Hari sudah terang tanah. Sang Surya telah muncul di ufuk timur. Cahaya emas menyinari alam mayapada dengan terangnya.

Raka sudah pergi dari kedai makan tadi. Sekarang pemuda itu akan memulai langkah kakinya.

Langkah yang baru. Suasana baru. Dan dunia yang baru pula.

Saat ini dirinya sedang berjalan menyusuri jalanan hutan. Udara sangat sejuk. Hawa dingin masih terasa dengan jelas. Embun pagi belum habis, masih menempel di pucuk dedaunan.

Di tengah perjalanan itu, telinganya yang sangat tajam tiba-tiba mendengar sesuatu.
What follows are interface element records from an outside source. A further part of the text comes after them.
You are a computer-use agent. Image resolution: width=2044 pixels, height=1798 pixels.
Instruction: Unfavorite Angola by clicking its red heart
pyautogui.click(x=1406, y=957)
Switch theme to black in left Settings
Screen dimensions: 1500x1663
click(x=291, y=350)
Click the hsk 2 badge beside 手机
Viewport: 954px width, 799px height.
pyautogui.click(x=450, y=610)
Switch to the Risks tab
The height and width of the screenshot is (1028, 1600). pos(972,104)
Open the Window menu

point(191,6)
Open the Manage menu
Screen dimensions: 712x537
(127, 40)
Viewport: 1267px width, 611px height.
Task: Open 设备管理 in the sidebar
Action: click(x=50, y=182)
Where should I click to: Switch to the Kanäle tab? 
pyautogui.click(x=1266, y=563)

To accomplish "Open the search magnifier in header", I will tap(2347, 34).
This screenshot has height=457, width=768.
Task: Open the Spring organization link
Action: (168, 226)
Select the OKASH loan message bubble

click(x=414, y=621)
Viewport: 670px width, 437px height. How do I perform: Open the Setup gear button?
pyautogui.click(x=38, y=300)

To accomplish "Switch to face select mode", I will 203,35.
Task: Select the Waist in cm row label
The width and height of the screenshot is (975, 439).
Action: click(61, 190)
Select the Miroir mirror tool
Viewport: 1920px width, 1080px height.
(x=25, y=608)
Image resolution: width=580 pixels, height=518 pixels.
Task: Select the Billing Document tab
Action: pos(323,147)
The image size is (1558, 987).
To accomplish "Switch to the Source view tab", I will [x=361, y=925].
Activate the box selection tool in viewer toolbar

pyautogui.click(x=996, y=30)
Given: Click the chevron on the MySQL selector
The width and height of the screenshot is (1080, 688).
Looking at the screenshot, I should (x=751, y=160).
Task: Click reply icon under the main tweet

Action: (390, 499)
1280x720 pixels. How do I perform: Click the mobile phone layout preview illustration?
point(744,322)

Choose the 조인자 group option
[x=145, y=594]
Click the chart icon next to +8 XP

Sesuatu yang sangat ramai.

Wushh!!!

Dengan sigap dirinya melompat ke atas dahan pohon. Pemuda itu ingin melihat apa yang bakal terjadi.

Ternyata di kejauhan sana, ada serombongan orang berkuda yang sedang melarikan kudanya dengan sangat kencang. Jumlah mereka tak kurang dari lima belas orang. Semuanya memakai pakaian hitam ringkas dan seragam.

Mata Raka Kamandaka terus mengawasi keadaan di sekitarnya. Dia baru menyadari, ternyata serombongan orang berkuda itu sedang mengejar seseorang yang berada cukup jauh di depannya.

Orang itupun berlari dengan memakai kuda. Kuda warna merah yang gagah perkasa. Seperti juga penunggangnya. Dia seorang pemuda berumur sekitar dua puluh empat tahunan. Wajahnya cukup tampan. Badannya juga terbilang tinggi tegap.